The court ruled 7 to 2 that "market forces," not the federal government or the courts, should be allowed to determine the kind of music and talk that radio stations air. The justices rejected pleas by classical music fans and minority groups upset because programs tailored for them have been replaced by more commercially successful formats around the country.

In the process the justices resolved a six-year-old struggle between the FCC, which did not want to regulate program format, and the U.S. Court of Appeals for the District of Columbia, which had ordered the agency to do it anyway, by reversing the appeals court in no uncertain terms.

"Our opinions have repeatedly emphasized that the commission's judgment regarding how the public interest is best served is entitled to substantial judicial deference," Justice Byron White wrote for the court.

The court's decision involves entertainment broadcasting only; the FCC retains the right to regulate in other areas, as, for example, through its fairness doctrine for news programs.

The regulatory dispute involved dozens of parties. On the one side was the FCC and a united front of virtually every major radio broadcast corporation in the United States. On the other were dozens of classical music fan clubs, ethnic organizations, eight or nine states and the United Church of Christ.

Ethnic groups argued that foreign language broadcasts were in jeopardy. Classical music clubs said that their preferences were being ignored by stations seeking mass audiences by playing tops in pops or rock in markets where there were already stations playing that music.

The fight began in 1969 when a station in Atlanta made a format change from classical music to a blend of lighter music. When the station's license was up for renewal (as all are every three years), classical music fans urged the FCC to oppose the format change on the grounds that the new programming duplicated what other Atlanta stations were playing and removed the only classical station from the area. The FCC declined but was reversed by the federal court.

In 1973, classical groups met FCC resistance when they challenged a similar change by a radio station in Chicago and when they objected to the switch from classical music by station WNCN in New York.

The FCC argued that First Amendment free-speech guarantees precluded interference with such format changes when licenses were renewed or when stations changed hands. The agency also said it would be an administrative impossibility to review listeners' preferences in every market in judging a station's format plans.

The groups, headed by the WNCN Listeners Guild in New York, nevertheless won a ruling from the appeals court in Washington requiring the FCC to hold hearings on such format changes when there was "significant public grumbling" about the elimination of "unique formats.

The FCC continued to resist the Court of Appeals, however, issuing its own statement of policy in 1976 that was directly contrary to the court's rulings. Lawyers for the WNCN Listeners Guild called the FCC's action an "entirely unorthodox and essentially illegal enterprise."

The justices disgreed yesterday. "The FCC seeks to further the interests of the listening public as a whole by relying on market forces to promote diversity in radio entertainment formats and to satisfy the entertainment preferences of radio listeners," White wrote. "This policy does not conflict with the First Amendment."

The law does not require radio broadcasters "to seek permission to make format changes" when licenses are not up for renewal or at transfer to new owners, White said. And it does not require such permission when the licenses are up, as the court of appeals ruled.

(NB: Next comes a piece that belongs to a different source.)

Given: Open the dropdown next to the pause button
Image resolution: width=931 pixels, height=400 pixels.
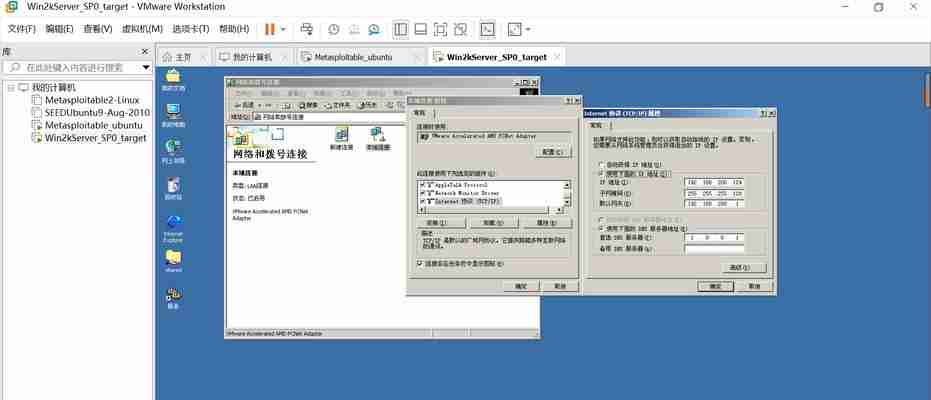Looking at the screenshot, I should [284, 29].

Congress, in 1927, expressly prohibited censorship and other "interference with free speech" in radio in the Communications Act. While that does not mean that Congress meant to prohibit format review, the interpretation of the law should be left to the federal agency charged with interpreting "unless there are compelling indications that it is wrong," the court said.

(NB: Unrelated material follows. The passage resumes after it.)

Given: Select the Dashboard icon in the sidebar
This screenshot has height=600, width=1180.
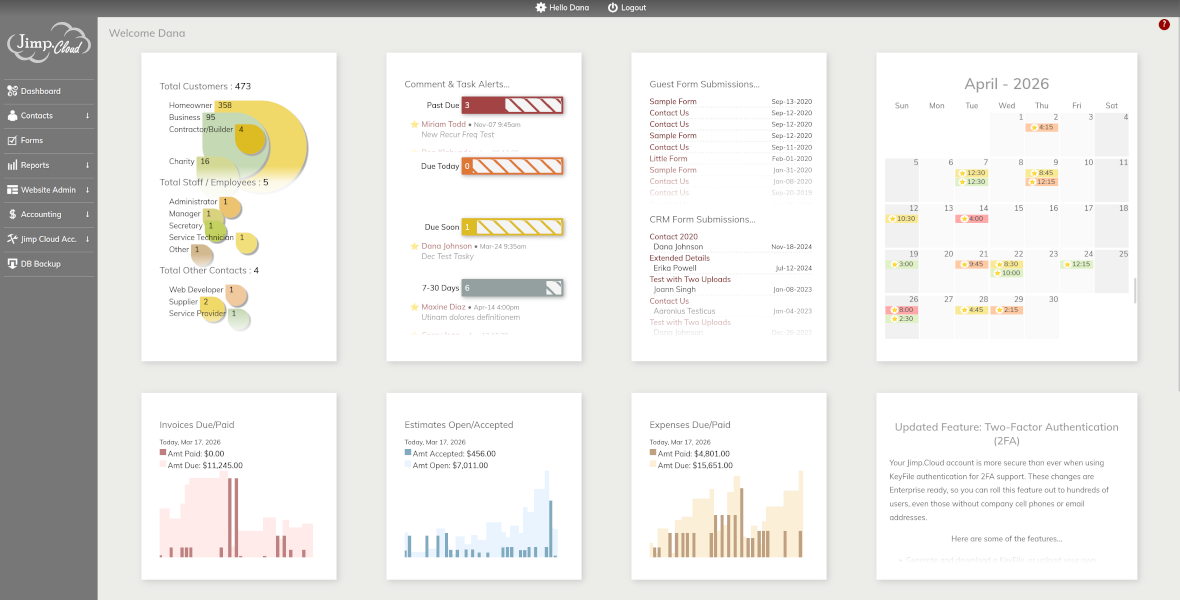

Justices Thurgood Marshall and William Brennan dissented from yesterday's ruling in FCC et al. vs. WNCN Listeners Guild et al. The Court of Appeals "format doctrine," Marshall wrote, "was a permissible attempt to provide the commission with some guidance regarding the types of situations in which a reexamination of general policy might be necessary."

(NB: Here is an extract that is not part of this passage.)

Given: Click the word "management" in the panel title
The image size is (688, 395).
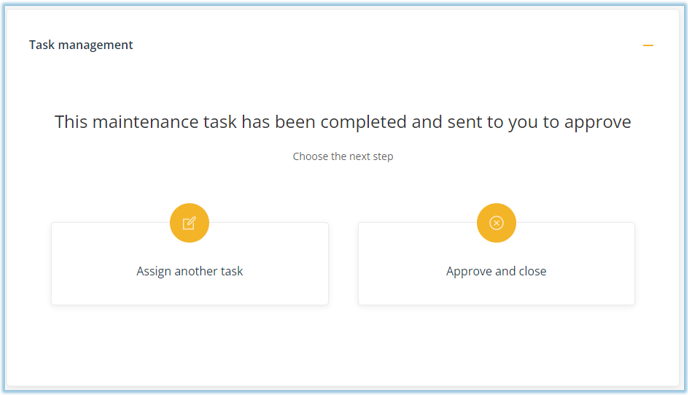Looking at the screenshot, I should [x=96, y=45].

In other action yesterday:

The court settled a dispute between the state of Montana and the Crow Indians over hunting and fishing rights on the reservation. The court ruled that the state, not the tribe, owns the Big Horn River Flowing through the reservation. Thus the state, not the Indians, has the power to regulate hunting and fishing on the river.

The court failed for the second year in a row to answer the question of how far land use regulations can go before constituting an unconstitutional seizure of private property. The case was brought by the San Diego Gas and Electric Co., after land it owned was classified as open space, thus preventing development. The company appealed unsuccessfully through the California courts, with the California Supreme Court ruling that monetary compensation was not an appropriate remedy for the company.